• SELECTED TEXT:
————————

The Armenian people deeply honor the memory of their great composer, and not just because he has given a powerful impetus to the development of Armenian music.
The image of Komitas, a man from the people and who shared with the people the most terrible tragedy in its centuries-old history – the Genocide, which only the Nazi fascists would be able to “beat” – became a symbol of the Armenian nation, one of those names that it was always proud of.
Therefore, the poem of Paruyr Sevak is not only and not so much a biography of Komitas as an epic canvas of the life of a nation, a literary work that shows that only indissoluble ties with the people give rise to and nourish a genius.
The translation work [to Russian] was highly laborious but excitingly interesting. The architecture of the poem is complicated. It is divided into 6 large sections (peals), which in turn are divided into chapters (rings) with unusual rhyming and highlighting of individual lines, which I followed rigorously.

————————

(Records locating words and elements)
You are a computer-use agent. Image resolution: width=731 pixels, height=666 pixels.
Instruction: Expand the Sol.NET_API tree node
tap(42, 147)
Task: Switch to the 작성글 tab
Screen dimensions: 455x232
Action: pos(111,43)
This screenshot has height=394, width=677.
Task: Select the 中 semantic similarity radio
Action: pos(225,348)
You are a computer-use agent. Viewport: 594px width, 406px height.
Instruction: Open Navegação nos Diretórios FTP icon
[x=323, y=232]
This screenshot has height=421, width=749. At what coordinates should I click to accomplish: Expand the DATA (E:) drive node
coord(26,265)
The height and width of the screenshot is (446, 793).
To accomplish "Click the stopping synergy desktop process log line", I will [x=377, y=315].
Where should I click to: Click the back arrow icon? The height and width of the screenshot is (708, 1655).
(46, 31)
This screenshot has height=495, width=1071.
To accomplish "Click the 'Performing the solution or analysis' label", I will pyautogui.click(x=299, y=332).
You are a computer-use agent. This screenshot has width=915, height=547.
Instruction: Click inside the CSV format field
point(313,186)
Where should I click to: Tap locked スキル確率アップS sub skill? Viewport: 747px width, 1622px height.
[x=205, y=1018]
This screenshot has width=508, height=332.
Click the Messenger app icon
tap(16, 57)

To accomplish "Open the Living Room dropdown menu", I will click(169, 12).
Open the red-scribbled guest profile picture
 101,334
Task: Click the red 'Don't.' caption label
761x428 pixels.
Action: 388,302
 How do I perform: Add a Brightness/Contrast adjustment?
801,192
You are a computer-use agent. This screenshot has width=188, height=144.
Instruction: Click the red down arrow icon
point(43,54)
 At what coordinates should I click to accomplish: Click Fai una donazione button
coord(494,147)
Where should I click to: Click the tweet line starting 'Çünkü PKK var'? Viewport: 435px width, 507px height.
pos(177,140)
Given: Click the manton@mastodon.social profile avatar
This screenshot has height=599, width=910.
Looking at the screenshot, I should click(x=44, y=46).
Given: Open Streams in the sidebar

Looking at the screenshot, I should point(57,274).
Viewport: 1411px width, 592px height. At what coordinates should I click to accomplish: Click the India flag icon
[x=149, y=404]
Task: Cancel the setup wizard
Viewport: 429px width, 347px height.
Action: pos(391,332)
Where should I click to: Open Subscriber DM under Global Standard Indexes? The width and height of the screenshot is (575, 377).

————————

• EXERCISE REQUIREMENTS:
(a) In the passage on Komitas, how many large sections is the poem divided into?
(b) Rewrite the passage on Komitas starting with "The Armenian people" and going on through "of Armenian music.", swapping "great composer" for "celebrated composer".
(c) Carry the passage on Komitas forward from its last sentence.
Nothing in the records is needed for these tasks.

• ANSWERS FOR THE TASKS:
(a) Six large sections, called peals.

(b)
The Armenian people deeply honor the memory of their celebrated composer, and not just because he has given a powerful impetus to the development of Armenian music.

(c)
The bright, dense imagery created by Paruyr Sevak is such that it was a pity to lose even one of his countless characters. And then, there are the authentic lines of poems, songs, and spiritual hymns of Komitas himself woven into the fabric of the poem.
Even the rhyme was particularly difficult – the whole poem, with the exception of a small chapter, was written in a masculine rhyme, which deprived the translator of the main treasure of Russian poetry – feminine and dactylic rhymes.